-- Requirement --
Beginning with the line in which "Given: Click the +5.17 (+5.27%) change value" appears, transcribe each line word for word until the records end. Do not include pictures.

-- Task material --
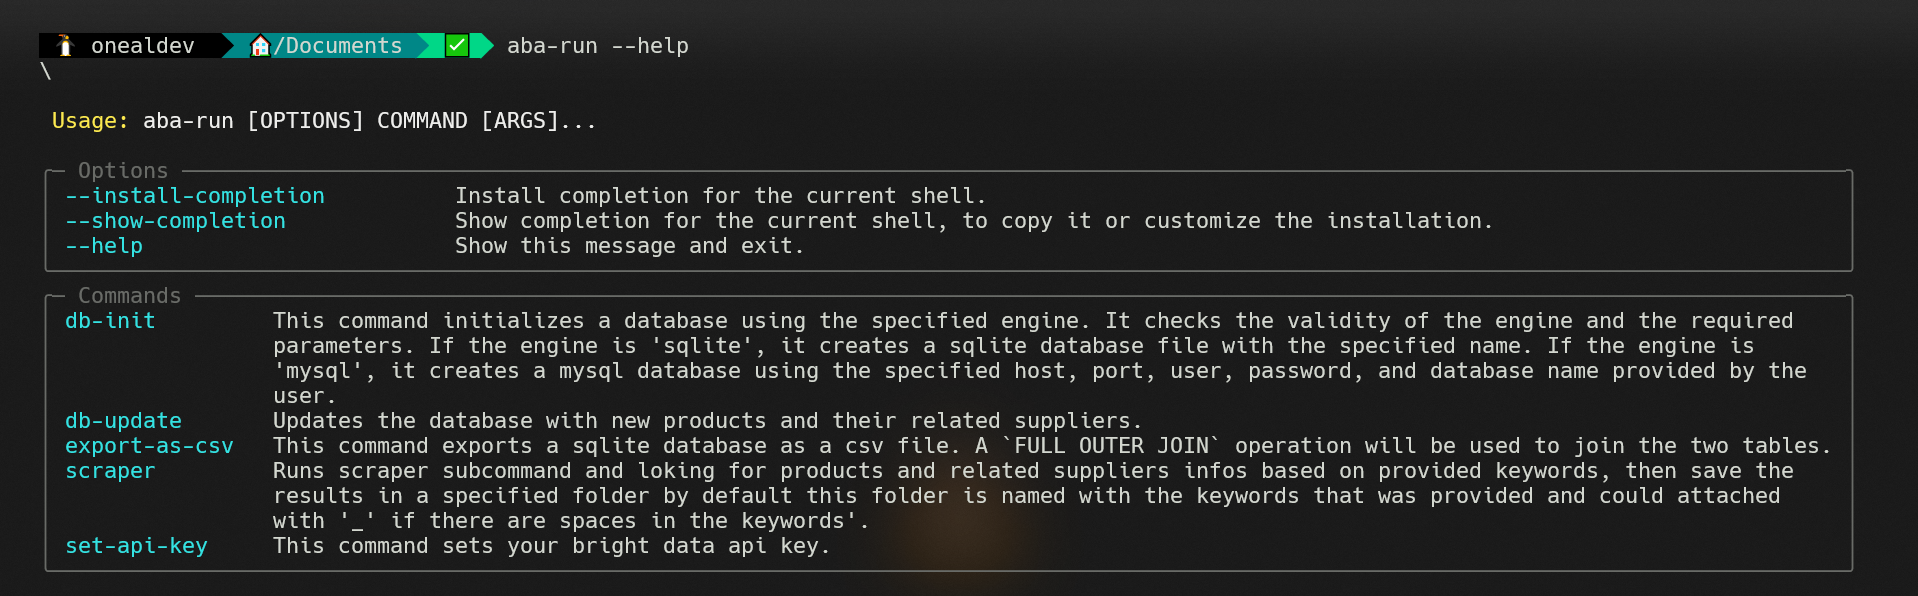Click the 'Commands' panel heading
This screenshot has height=596, width=1918.
point(130,296)
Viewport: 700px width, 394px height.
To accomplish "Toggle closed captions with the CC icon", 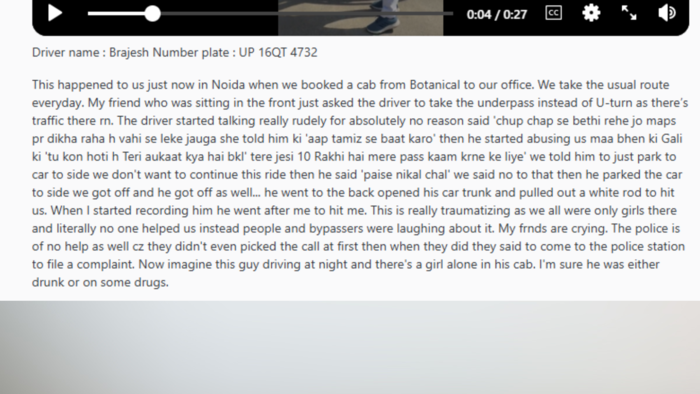I will (x=554, y=13).
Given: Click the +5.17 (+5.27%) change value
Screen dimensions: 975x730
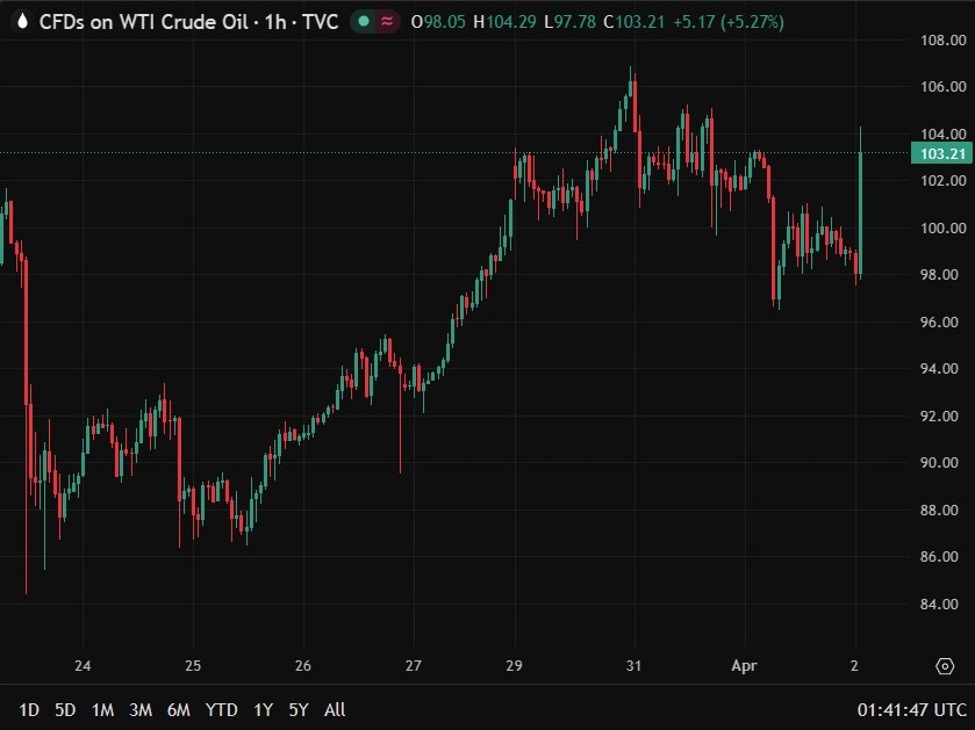Looking at the screenshot, I should point(728,21).
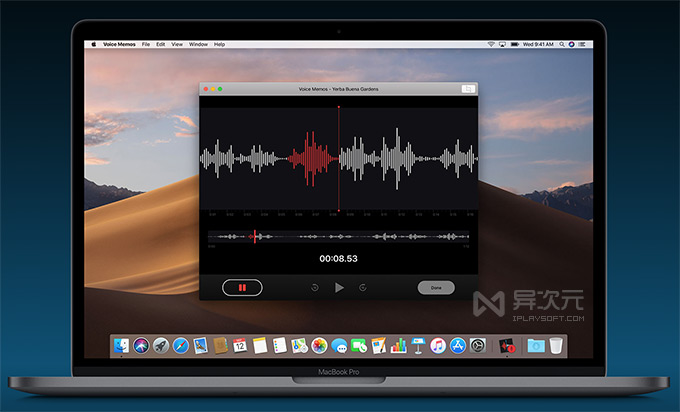680x412 pixels.
Task: Skip back 15 seconds in the recording
Action: point(315,287)
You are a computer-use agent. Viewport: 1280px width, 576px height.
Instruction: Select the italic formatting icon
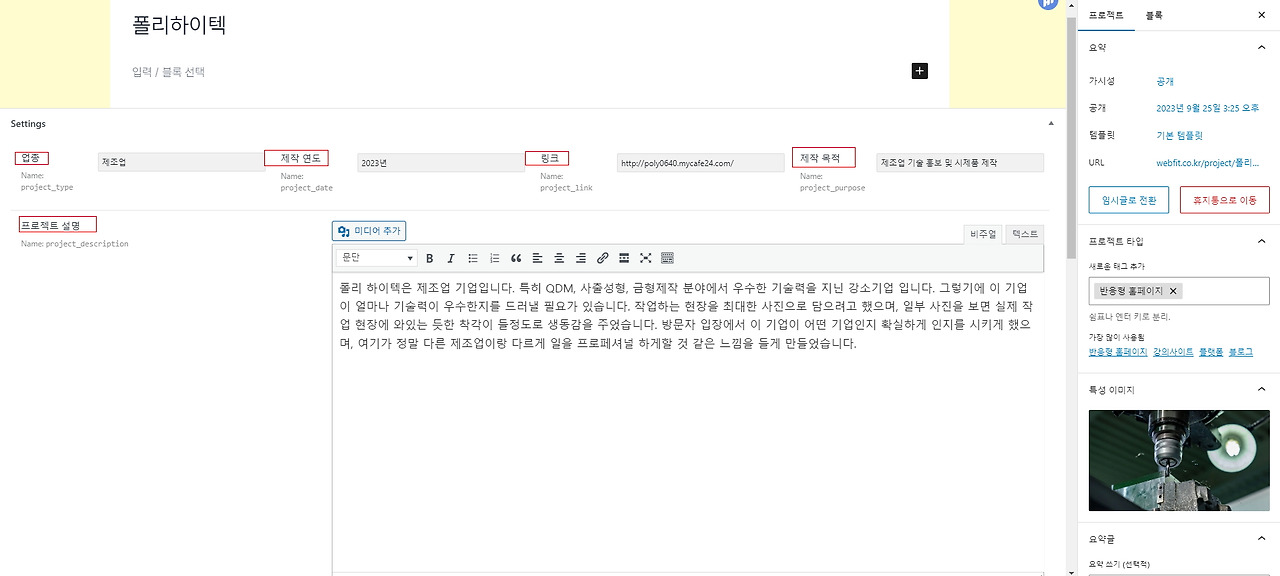point(451,258)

-- Your solution --
Given: Click the +5.17 (+5.27%) change value
Screen dimensions: 975x730
Looking at the screenshot, I should point(728,21).
680x412 pixels.
Task: Skip back 15 seconds in the recording
Action: point(315,287)
You are a computer-use agent. Viewport: 1280px width, 576px height.
Instruction: Select the italic formatting icon
point(451,258)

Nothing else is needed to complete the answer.